Standardmotor

Nur ein Team will

Foto: Toyota F1

FIA-Präsident Max Mosley hat die Teams aufgeschreckt. Am 7. Oktober will der FIA-Weltrat in Paris über Sparmaßnahmen beraten. Bis dahin erwartet Mosley von den Teams konstruktive Vorschläge. Um die Diskussion anzuheizen hat er jüngst selbst eine Idee in Umlauf gebracht. Mosley kann sich Einheitsmotoren vorstellen.

Genauer gesagt: Spezifikationsmotoren. Die FIA definiert die Konstruktion eines Motors,d ie Hersteller können ihn dann nach diesen Vorgaben selbst bauen. Eigentlich hat die FIA den Einzug einer neuen Motorenformel für 2013 avisiert. Sollten die Hersteller zustimmen, könnte das bereits 2011 passieren. Erwartet werden 1,4 Liter-Turbomotoren mit vier oder sechs Zylindern.

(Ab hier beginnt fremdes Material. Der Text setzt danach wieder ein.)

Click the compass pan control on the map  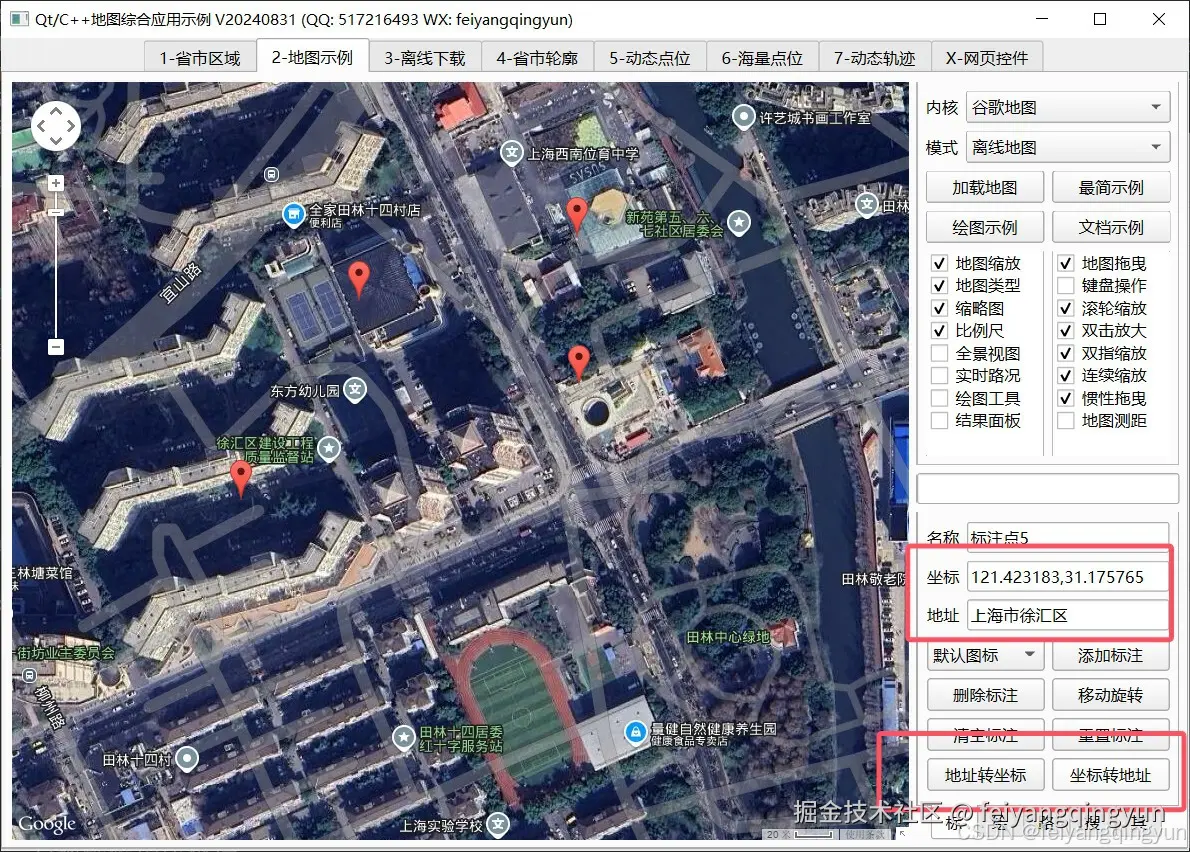click(55, 125)
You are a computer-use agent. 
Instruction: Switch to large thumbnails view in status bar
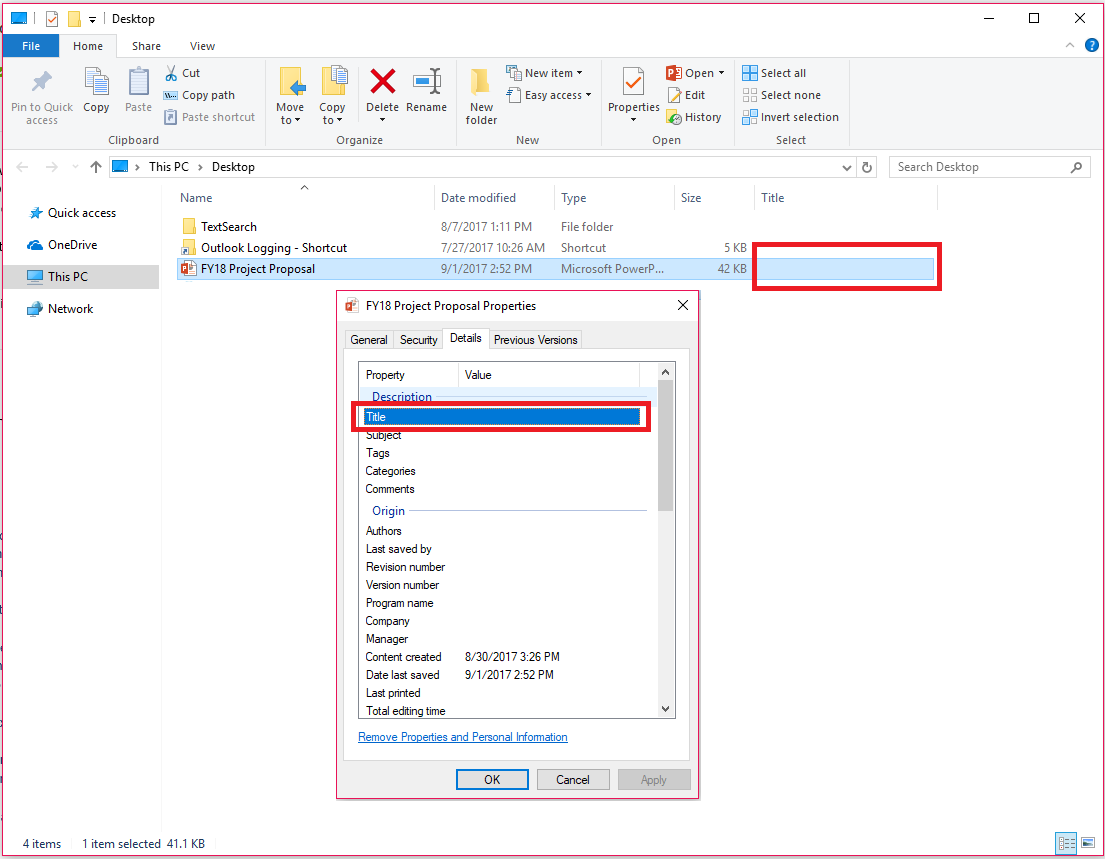1088,843
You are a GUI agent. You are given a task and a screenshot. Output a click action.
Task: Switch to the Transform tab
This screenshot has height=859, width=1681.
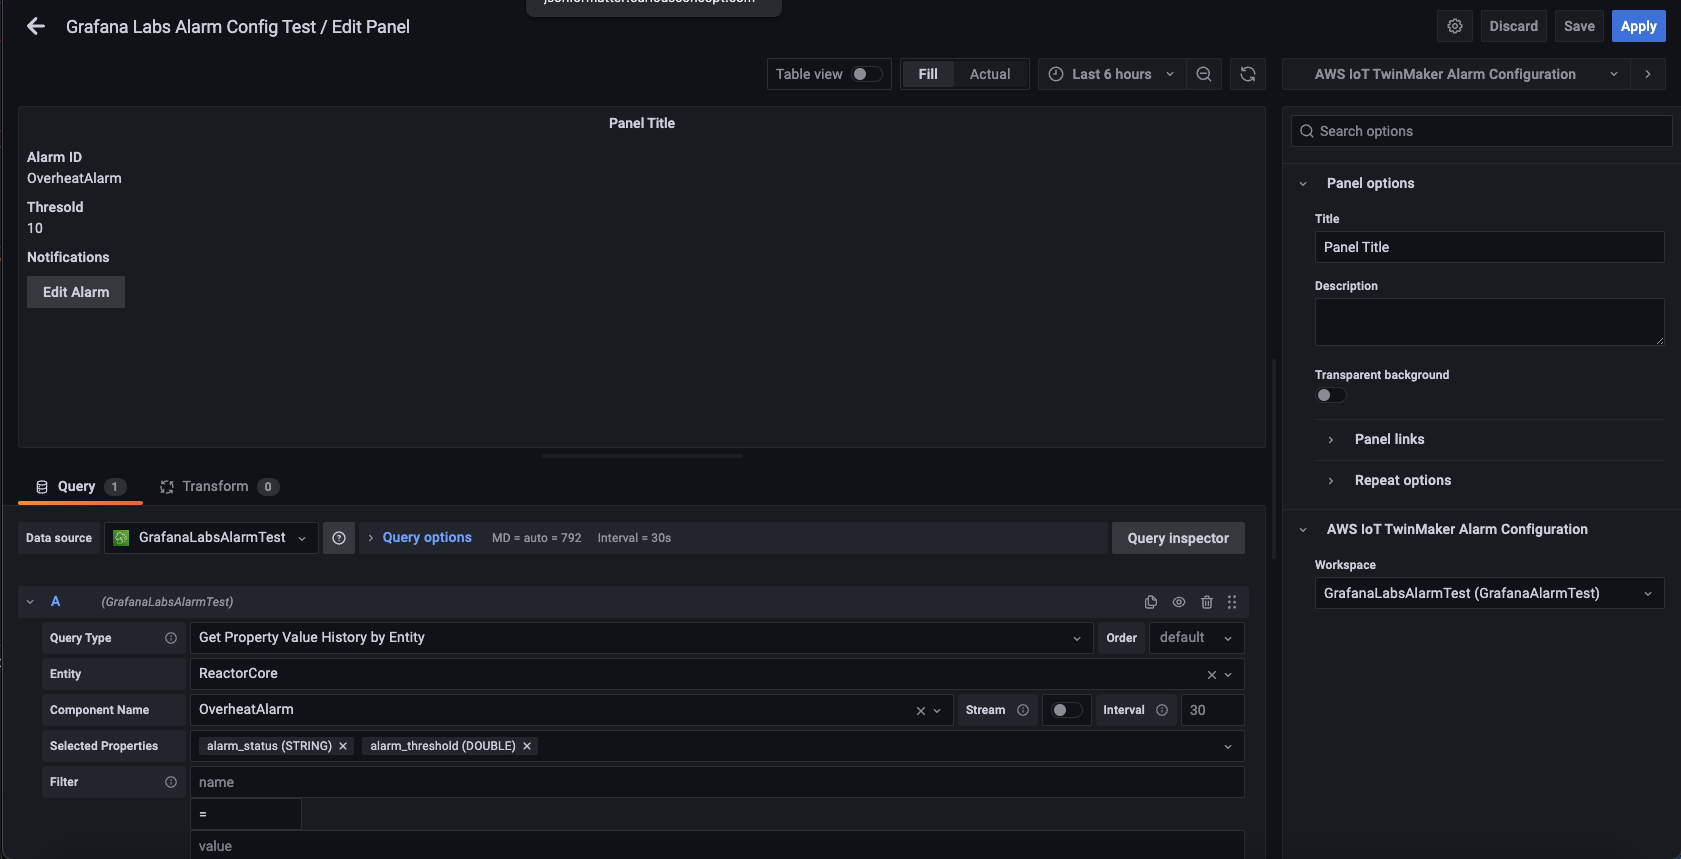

In der neu gegründeten Teamvereinigung FOTA wurde der Vorschlag der Spezifikationsmotoren bereits lebhaft diskutiert. Bis jetzt findet der FIA-Präsident nur in Renault einen Fürsprecher. "Ist ja klar", spotten die anderen. "Renault hinkt mit seinem aktuellen Motor hinterher und will jetzt auf diesem Weg wieder Gleichheit schaffen." Honda-Teamchef Ross Brawn warnt: "Im Ernstfall könnten sich auch einige Privatteams dafür begeistern, je nachdem, bei welchem Hersteller sie einkaufen."Renault-Kunde Red Bull könnte ähnliche Interessen wie der Mutterkonzern haben. Force India dagegen ist mit seinen Ferrari-Triebwerken gut bedient. Warum etwas ändern?

Bei Regeländerungen mit einem Vorlauf von zwei Jahren reicht der FOTA eine Mehrheit von 70 Prozent zur Beschlussfähigkeit. Da frühestens 2011eine neue Motorenformel ausgerufen werden kann, Mercedes-Sportchef Norbert Haug ist überzeugt, dass mindestens 70 Prozent gegen Standardmotoren sind. Nach Ansicht von Ross Brawn ist die Motorenfrage die erste große Prüfung der FOTA. "Wenn wir uns da auseinander dividieren lassen, dann ist unsere Vereinigung gleich wieder beerdigt.

"Viele Vertreter der FOTA glauben, dass Mosley genau das vorhat. Ihm kommt eine starken Einheit der Teams nicht gelegen. Deshalb finden in Singapur mehrere Treffen der Ingenieure und Teamchefs statt, um vor dem 7. Oktober auf einen gemeinsamen Nenner zu kommen und eigene Sparpläne vorzuschlagen. Die könnten so aussehen: Einheitsgetriebe von X-trac, Motorenlaufzeiten über drei bis vier Rennen, Aufhängungskomponenten aus Stahl, einheitliche Radträger und Bremsanlagen, der Einsatz eines Chassis über zwei Jahre.